Dear Phil,
GPAW is actually written in a combination of C (for the hard-core part) and Python (for the high-level layer). You can find more information here:
Best regards,Jürgen
_____________________________________Jürgen GräfensteinUniversity of GothenburgDept of Chemistry and Molecular BiologySE-412 96 GöteborgSweden
jurgen.grafenstein(_)chem.gu.se
On 10 Jun 2021, at 04:07, Phil Hasnip phil.hasnip[-]york.ac.uk <owner-chemistry(_)ccl.net> wrote:
Dear Joe,
Yes there are, for example GPAW is written in Python. However, the choice of many QM programs to use Fortran is not simply because they are "old" codes, many newer QM packages have deliberately chosen Fortran over alternatives (e.g. C++). QM simulations are computationally intensive, and Fortran is rather hard to beat performance-wise -- though modern C++ compilers are competitive these days (albeit with compiler development teams an order of magnitude larger than the corresponding Fortran ones). Fortran also has many modern features which are still lacking in most mainstream languages, for example partitioned global-address space (coarrays).
I don't see much incentive to move the millions of lines of Fortran into another language, but what is becoming increasingly common is to develop a high-level software layer in something else, usually Python, which allows more rapid prototyping and development, whilst keeping all the numerically-intensive work in Fortran or C++.

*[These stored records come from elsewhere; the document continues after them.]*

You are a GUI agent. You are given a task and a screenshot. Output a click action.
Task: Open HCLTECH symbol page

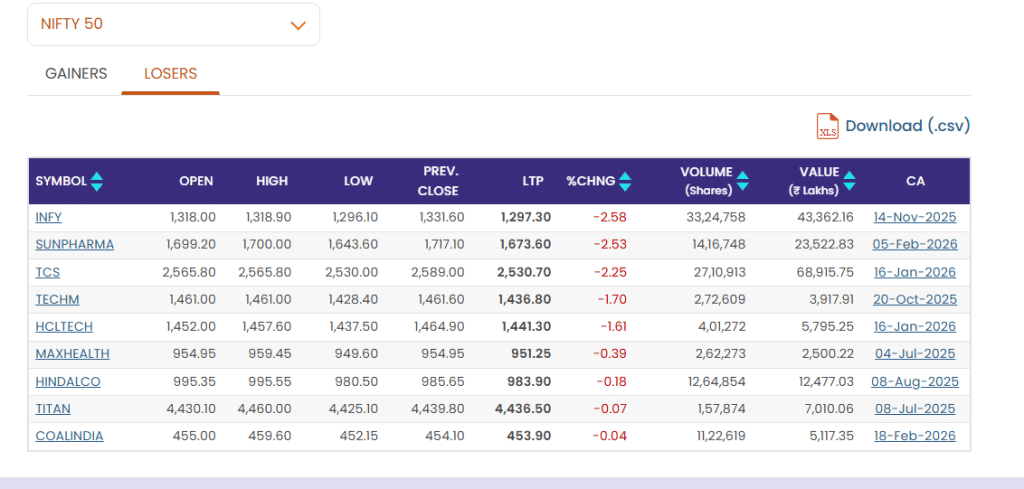coord(63,326)
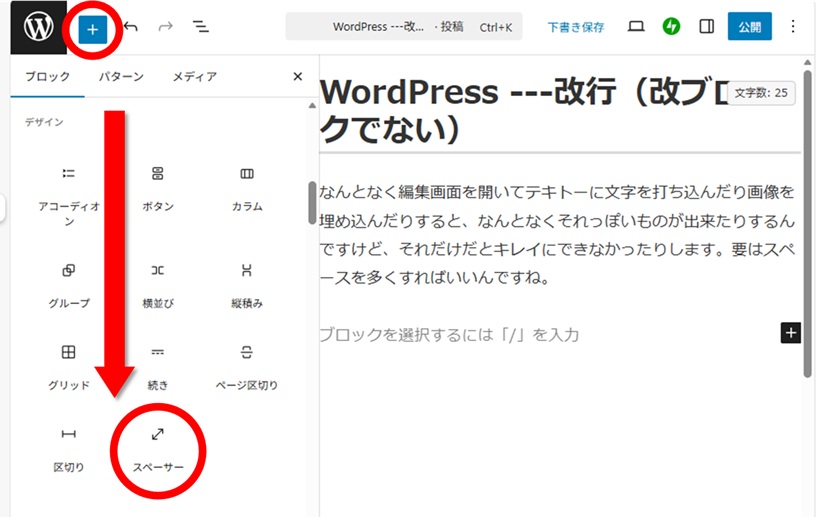Toggle the settings sidebar panel
Viewport: 816px width, 517px height.
(707, 27)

I'm confused about your Mac M1 chipset reference; how does this relate to your Fortran question? There are good ARM Fortran compilers, if that's what you're worried about.
All the best,
Phil Hasnip
------------------------------------------------------------------------------------
Dr Phil Hasnip Email: phil.hasnip**york.ac.uk
EPSRC RSE Fellow Web: www-users.york.ac.uk/~pjh503
Dept of Physics
University of York Tel: +44 (0)1904 322225
York YO10 5DD
Folks, are there QM packages that have managed to “lose” all their fortran code or are new enough to have been developed in a different language or different languages? I have not seen good comments re: the Mac M1 chipset and I’m curious whether there are alternatives…
I’m sure others would be interested as well.
Joe Leonard—"Peter Thiel was right, we just can't build cool sh*t anymore. I really did want a flying car, and all I have is 140 characters and promises of AI that never come true."